Practical Application
When taken in the appropriate dosage, creatine monohydrate supplementation has shown to be both safe and effective. Creatine can improve muscular strength, lean body mass, cell swelling, glycogen storage, and more. All of these ergogenic benefits will help the bodybuilder progress towards optimal performance. Even better is that most of the negative aspects rumored around creatine turn out to be untrue and unsupported. In the wild west supplement industry, creatine is a compound you can count on.
References
Antonio, J. & Ciccone, V. (2013). The effects of pre versus post workout supplementation of creatine monohydrate on body composition and strength. Journal of the International Society of Sports Nutrition, 10(36). doi: 10.1186/1550-2783-10-36
Buford, T.W., Kreider, R.B., Stout, J.R., Greenwood, M., Campbell, B., Spano, M., … Antonio, J.(2007). International society of sports nutrition position stand: Creatine supplementation and exercise. Journal of the International Society of Sports Nutrition, 4(6). doi: 10.1186/1550-2783-4-6
Brunzel, N.A. (2003). Renal function: Nonprotein nitrogen compounds, function tests, and renal disease. In J., Scardiglia, M., Brown, K., McCullough, & K., Davis (Eds.) Clinical Chemistry: Concepts and Applications (373 -399). New York, NY: McGraw-Hill.

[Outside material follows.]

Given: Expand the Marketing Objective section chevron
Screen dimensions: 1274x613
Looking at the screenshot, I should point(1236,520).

Candow, D., Vogt, E., Johannsmeyer, S., Forbes, S.C., & Farthing, J.P. (2015). Strategic creatine supplementation and resistance training in healthy older adults. Applied Physiology, Nutrition, and Metabolism, 40(7): 689-694. doi: 10.1139/apnm-2014-0498
Feldman, E. B. (1999). Creatine: A dietary supplement and ergogenic aid. Nutrition Reviews, 57(2), 45 – 50.
Kreider, R., (2008). Sports Applications of Creatine. In D. Kalman, J. Stout, M. Greenwood, D. Willoughby, & G. Haff (Eds.), Essentials of Sports Nutrition and Supplements. Totowa, NJ: Humana Press.

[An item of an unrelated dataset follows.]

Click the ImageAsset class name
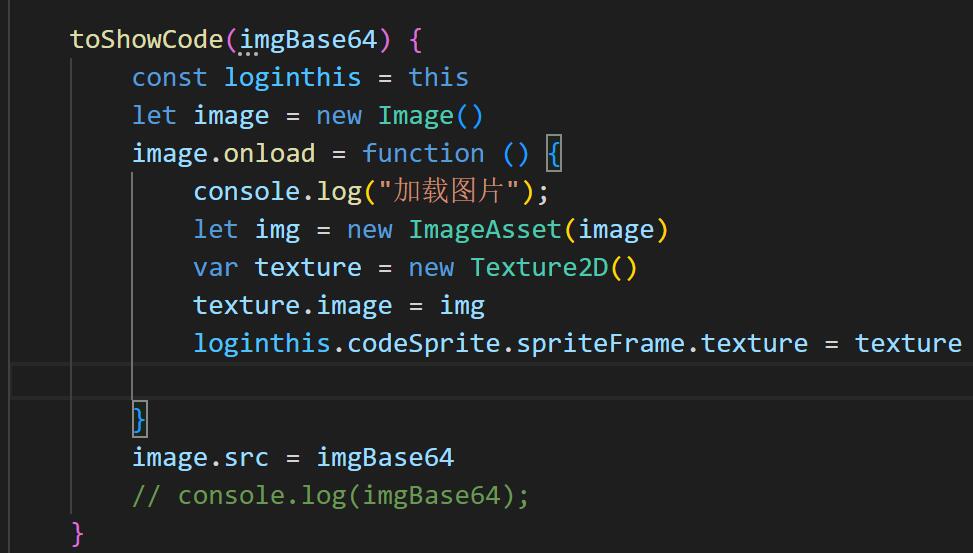This screenshot has height=553, width=973. point(485,230)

Kreider, R.B., Kalman, D.S., Antonio, J., Ziegenfuss, T.N., Wildman, R., Collins, R., … Lopez, H.L. (2017). International society of sports nutrition position stand: Safety and efficacy of creatine supplementation in exercise, sport, and medicine. Journal of the International Society of Sports Nutrition, 14(18).

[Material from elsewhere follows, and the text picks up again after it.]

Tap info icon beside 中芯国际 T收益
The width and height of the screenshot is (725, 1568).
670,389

Lanhers, C., Pereira, B., Naughton, G., Trousselard, M., Lesage, F., & Dutheil, F. (2015). Creatine supplementation and lower limb strength performance: A systematic review and meta-analysis. Sports Medicine, 45(9), 1285 – 1294. doi: 10.1007/s40279-015-0337-4
Nelson, A.G., Arnall, D.A., Kokkonen, J., Day, R., & Evens. J. (2001). Muscle glycogen supercompensation is enhanced by prior creatine supplementation. Medicine & Science in Sports and Exercise, 33(7), 1096 – 1100.
Schoenfeld, B. (2010). The mechanisms of muscular hypertrophy and their application to resistance training. Journal of Strength and Conditioning Research, 24(10), 2857 – 2872.
Wells, S. & Esgro, B. (2013). Creatine. In A. Smith-Ryan & J. Antonio (Eds.), Sports nutrition & performance enhancing supplements (165 – 200). Ronkonkoma, NY: Linus Learning.